A lot of work has been done so far on breast segmentation. Table 5 shows the comparison between the proposed study and the current literature using ten different attributes, namely: year, number of frames, objective, the technique used, validation, ground truth, number of manual tracers, accuracy, benchmarking, and performance evaluation. In 2014, Dheeba [9], proposed Particle Swarm Optimized Wavelet Neural Network for the detection of breast abnormalities in digital mammograms. A pattern classifier was used for the classification of the suspicious regions. The proposed algorithm was tested on 216 mammograms and a sensitivity and specificity of 94.167% and 92.105%, respectively was observed. Elmoufidi [13], Neto [29], and Raja [34] had tried to perform segmentation of cancer masses in the infected breast using mammogram images. Elmoufidi [13] validated their results against one radiologist and obtained a mean precision percentage of 92.87%. Neto [29] also observed the accuracy of 95.2% but similar to Raja [34], Nurhasanah [31], and Vedanarayanan [55] did not validate their results. In 2018, Sadad [42] performed classification of the tumor from Mammograms using many classifiers and observed the accuracy of 98.2%. The study also validated their results against the MIAS dataset. Very recently, Melouah [28] performed a comparison of automatic seed generation methods using region growing technique. The observed results were benchmarked against one radiologist. Ours is the first study that had tried to compare six different segmentation methods, namely; EM, K-means, FCM, multilevel thresholding, RG, and PSO on a single database which brings in the novelty. The results are validated by two different radiologists and performance evaluation was also performed by JI, DSC, Bland Altman, and Regression plots.

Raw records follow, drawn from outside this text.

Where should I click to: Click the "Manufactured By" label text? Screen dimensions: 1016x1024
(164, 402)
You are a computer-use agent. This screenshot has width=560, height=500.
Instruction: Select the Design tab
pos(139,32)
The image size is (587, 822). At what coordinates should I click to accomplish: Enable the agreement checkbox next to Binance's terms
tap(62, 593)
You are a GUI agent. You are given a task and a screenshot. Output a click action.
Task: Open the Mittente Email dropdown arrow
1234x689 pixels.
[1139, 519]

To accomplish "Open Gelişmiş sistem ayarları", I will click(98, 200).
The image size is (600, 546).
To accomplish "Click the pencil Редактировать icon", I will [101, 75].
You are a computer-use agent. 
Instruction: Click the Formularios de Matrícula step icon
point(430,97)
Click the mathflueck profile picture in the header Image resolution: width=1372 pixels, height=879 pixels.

Table 5 Survey of other breast cancer segmentation methods in literature and proposed work

5.6 Strength, weakness, and extensions

The main objectives of this study were to evaluate the performance of lesion detection in the mammogram using different segmentation technique and its comparison with manual delineations provided by expert Radiologists. For validation JI and DSC, measures were employed. Similarly, extensive statistical and graphical tests are used to validate the findings of the study. However, the study also suffers from some limitations such as low data size and manual ROI generation. In the future, the proposed semi-automated system can be made fully automated by using the automated ROI generation system. The segmentation results can be tested on more real-time mammogram datasets. In future, with a larger database, we will implement and compare the performance of different approaches discussed in this study with that of deep neural network. Inter- and intra-observer variability analysis can also be performed in the future. Developing methods to enhance interaction between CAD and medical experts is also important for its clinical acceptance and belief.

6 Conclusion

This study reported a comparative evaluation of six different segmentation techniques namely: EM, FCM, K-means, multilevel thresholding, RG, and PSO for the detection of mass lesions in the mammographic images. Further, the main aim was to compare the performance of these techniques with manual delineations provided by two experienced Radiologists. The result indicates that FCM and EM as the most accurate techniques which can be implied in the clinical settings. Performance evaluation and statistical analysis further proved the stability and reliability of the study. Results of this study indicate that computer-aided lesion detection systems can assist Radiologists in routine clinical practice for the detection of breast tumors in mammographic images.